I think Canon did the opposite and shot for internal 10-bit 4:2:2 and internal RAW capabilities instead with the RF line, emphasizing a compact and weather resistant system.


----------



## marathonman (Nov 9, 2020)

Atlasman said:


> In light of the shrinking market, it's surprising that the camera makers have not diversified into drones, external recorders and gimbals.


Diversifying in to drones didn't go so well for Go Pro at the time....


----------



## chrisgibbs (Nov 9, 2020)

LSXPhotog said:


> This video is a complete waste of time and money they used to create it. Haha



It's the new "nipple-slip" mass marketing model.


----------



## Atlasman (Nov 9, 2020)

marathonman said:


> Diversifying in to drones didn't go so well for Go Pro at the time....

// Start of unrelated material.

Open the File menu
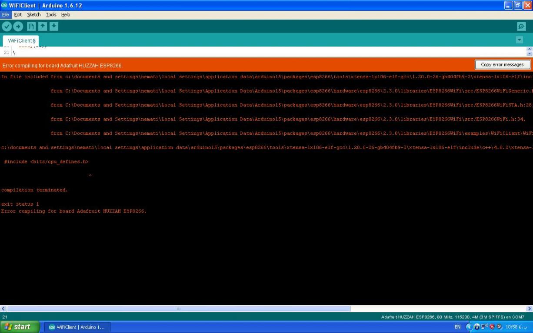533x333 pixels. click(x=5, y=15)
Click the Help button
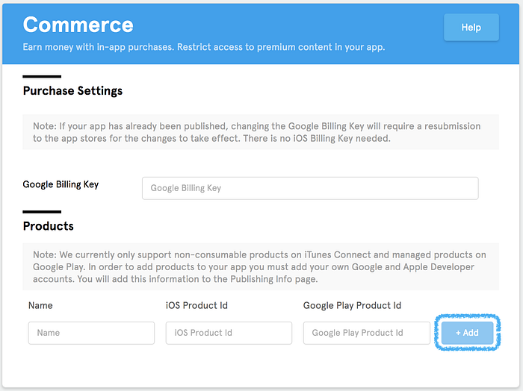 (x=471, y=28)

It doesn't mean it won't go well for others.


----------



## usern4cr (Nov 10, 2020)

There's a massive market for people to buy drones, so it's no surprise to see Sony get into it. I am surprised that Canon hasn't gotten into it yet. I'd like to see some serious competition to DJI.


----------



## motofotog (Nov 10, 2020)

I think it’s a good move, more the competition better products for consumers.


----------



## masterpix (Nov 10, 2020)

Canon Rumors Guy said:


> Continue reading...


There is not much information in the refered links, beside the fact that the pages keeps returnign you in a cirlce betwene them. Which is, in many cases an important feature of a drone to be able to retunr back "home" when the battery is about to run out.


----------



## woodman411 (Nov 10, 2020)

Atlasman said:


> In light of the shrinking market, it's surprising that the camera makers have not diversified into drones, external recorders and gimbals.



There could be other motives too, such as prodding from the government, since many of them are suspicious of Chinese tech companies, especially ones that can glean intelligence data like drones (and mobile devices).


----------



## Mike9129 (Nov 10, 2020)

Aregal said:


> I think Canon did the opposite and shot for internal 10-bit 4:2:2 and internal RAW capabilities instead with the RF line, emphasizing a compact and weather resistant system.



They did, Im just waiting for someone to give me a proper option to swing my R5 from a drone!

Including image transmission and remote settings control!


----------



## Joules (Nov 10, 2020)

Atlasman said:


> It doesn't mean it won't go well for others.


But gimbal and external recorders are accessoires for cameras right? Their sales will shrink along with the high end camera market (which does not contract nearly as much as the low end). 

And drones are pretty niche as well, and also have more electrical and mechanical aspects than optical. So not necessarily along the line of expertise of camera manufacturers.


----------



## usern4cr (Nov 10, 2020)

Joules said:


> But gimbal and external recorders are accessoires for cameras right? Their sales will shrink along with the high end camera market (which does not contract nearly as much as the low end).
> 
> And drones are pretty niche as well, and also have more electrical and mechanical aspects than optical. So not necessarily along the line of expertise of camera manufacturers.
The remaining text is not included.